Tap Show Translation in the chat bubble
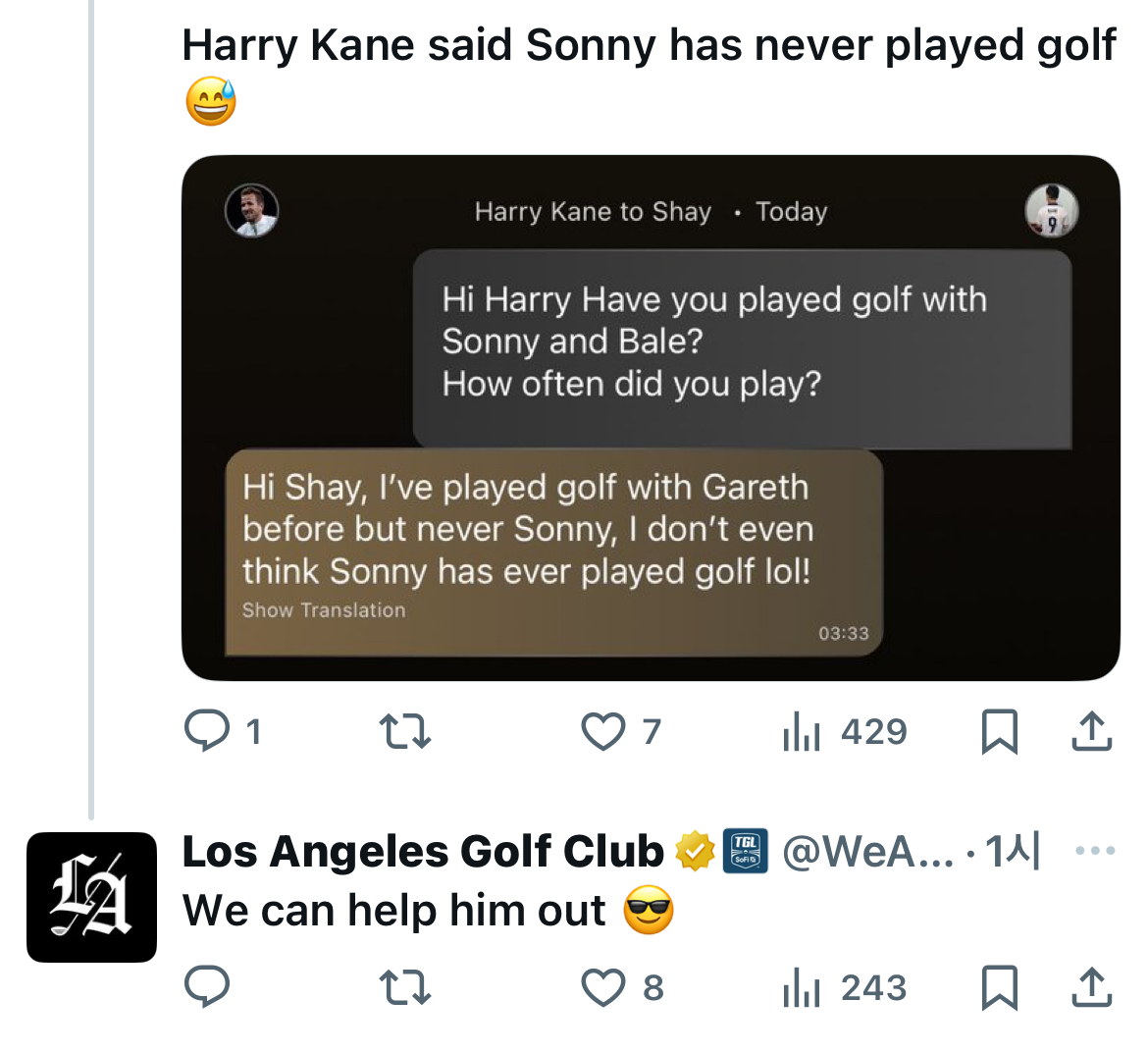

————————

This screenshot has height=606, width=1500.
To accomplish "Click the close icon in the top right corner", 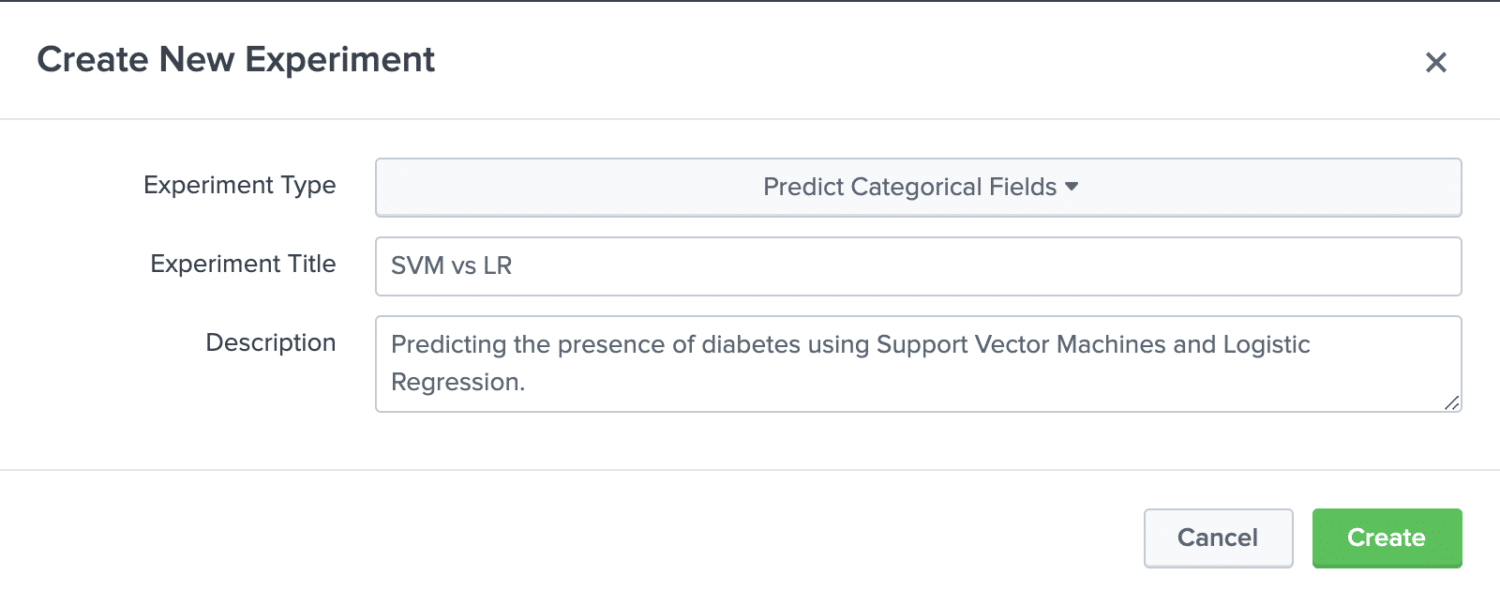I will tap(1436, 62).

————————

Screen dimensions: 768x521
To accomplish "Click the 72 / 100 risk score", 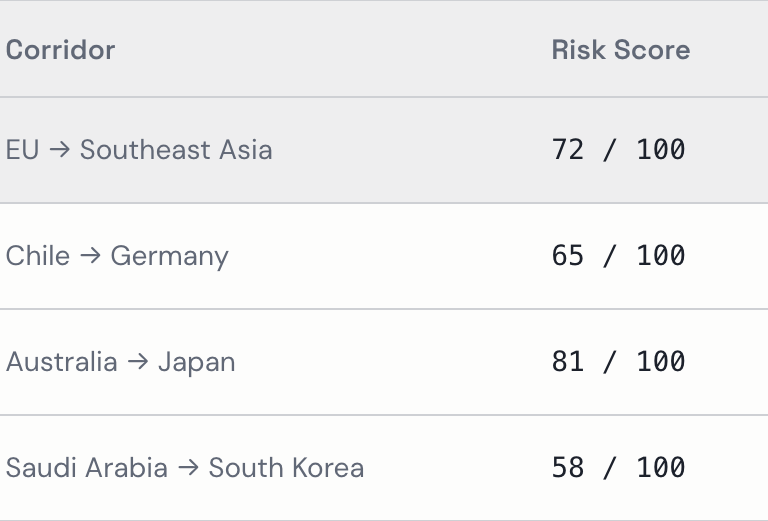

————————

• GOAL OF THE EXERCISE:
Give again the stretch of the entries above that begins at the line with "Screen dimensions: 768x521" and ends at the line with "the 72 / 100", word for word, with no pictures.

• RESPONSE TO THE EXERCISE:
Screen dimensions: 768x521
To accomplish "Click the 72 / 100 risk score", 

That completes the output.